It is surprising to hear quotes by author C.S. Lewis and comedian Louie C.K. in the same book. Perhaps this is why I found Mark Eckel’s new book, I Just Need Time to Think, so provocative.
Mark was a colleague of mine on the faculty of Moody Bible Institute. He is an avid film-buff, a reader, and an insightful commentator on culture. He values words and abhors unthinking censorship. A provocative line in the book states: “Kill the words. Kill the words’ meanings. Kill the wordsmiths...Why are authors, playwrights, cartoonists, and intellectuals the first to be killed in totalitarian takeovers? Because words are power.”
His book is divided into sections on the intellectual and spiritual disciplines, exploring concepts like: study, retreat, discipline, holiday, reading, reflection, obstacles, walking, path, and place. Each chapter provides an opportunity to sink in and ponder these ideas. As I read, it pushed me to think about the way I live. Am I rushing headlong into life with a heavily charted list of “to do” objectives (yes – perhaps too often), or am I willing to step out of my frenetic lifestyle, to slow down, and to think?
As I read each morning on my commuter train to Chicago, I found myself taking time to pause and reflect. His book was working. It made me consider the way I consume information and the way I adapt to the frantic pace of my culture.
He tackles the impact of social media on our culture. I, too, have noted that at business meetings almost every person has a smartphone lying within reach. It is too easy to be distracted. How do we regain a sense of place – placing an importance on where we are and who we are with? Mark suggests this pull toward social media is reflective of our desire to be like God – to be omnipresent.
He writes, “We want to be all things to all people. We want to control all situations. We want to be everywhere at once.”
As a writer and avid reader, I appreciate his deep love of books and literature. He urges us to make books an integrated part of our life, to take time to absorb the words of others, to let words sink into us and take a “hammer” to our minds and hearts.
In the chapter on Reading, Eckel talks about the profound impact books can have upon our lives. He quotes, Louis L’Amour, the prolific western novelist, who said, “A book is less important for what it says than for what it makes you think.” He pushes us to read and to let what we read “knock” on our hearts and minds.
“My life has no transformation without hammering on my soul,” writes Eckel.
I like this as well:
“Books worth our attention should be pickaxes to the frozen sea, our internal sin. But books that move us are impossible without God’s book, His Word.”
Mark’s appreciation of the arts encompasses movies, television, and music – his chapter on music and the blues is one of my favorites, titled, “Reflection: Out of Your Horn.” He writes:
“There is humanness in the blues, where pain and praise are partners. Life is messy. How we reflect about life necessitates rough ground, a friction so we can walk, not slip. Slogging through the swamp gets us to the other side... And if one does not know what trouble is, then the spiritual cannot be understood.”

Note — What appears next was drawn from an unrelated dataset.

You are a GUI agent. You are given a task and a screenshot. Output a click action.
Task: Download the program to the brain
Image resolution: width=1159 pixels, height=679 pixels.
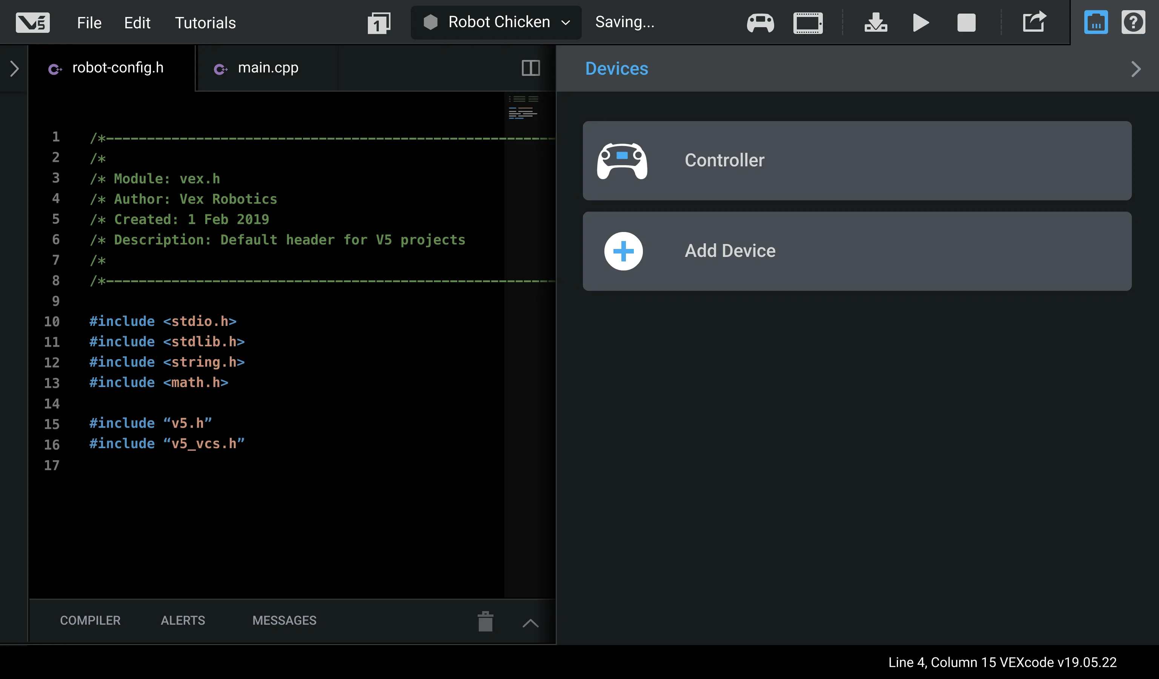(x=876, y=23)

While the cover of the book depicts college-age students in a classroom setting, I think Mark Eckel’s book can be helpful to people of all ages. We all can benefit greatly from this reminder to pause, to read, to reflect, to think – to appreciate the life of the mind and the heart in a society that places a premium on being busy and distracted. Share it with your students, with your teenagers, and keep a copy for yourself. Read a chapter each day. Absorb his challenge: to pause, to read, and to think.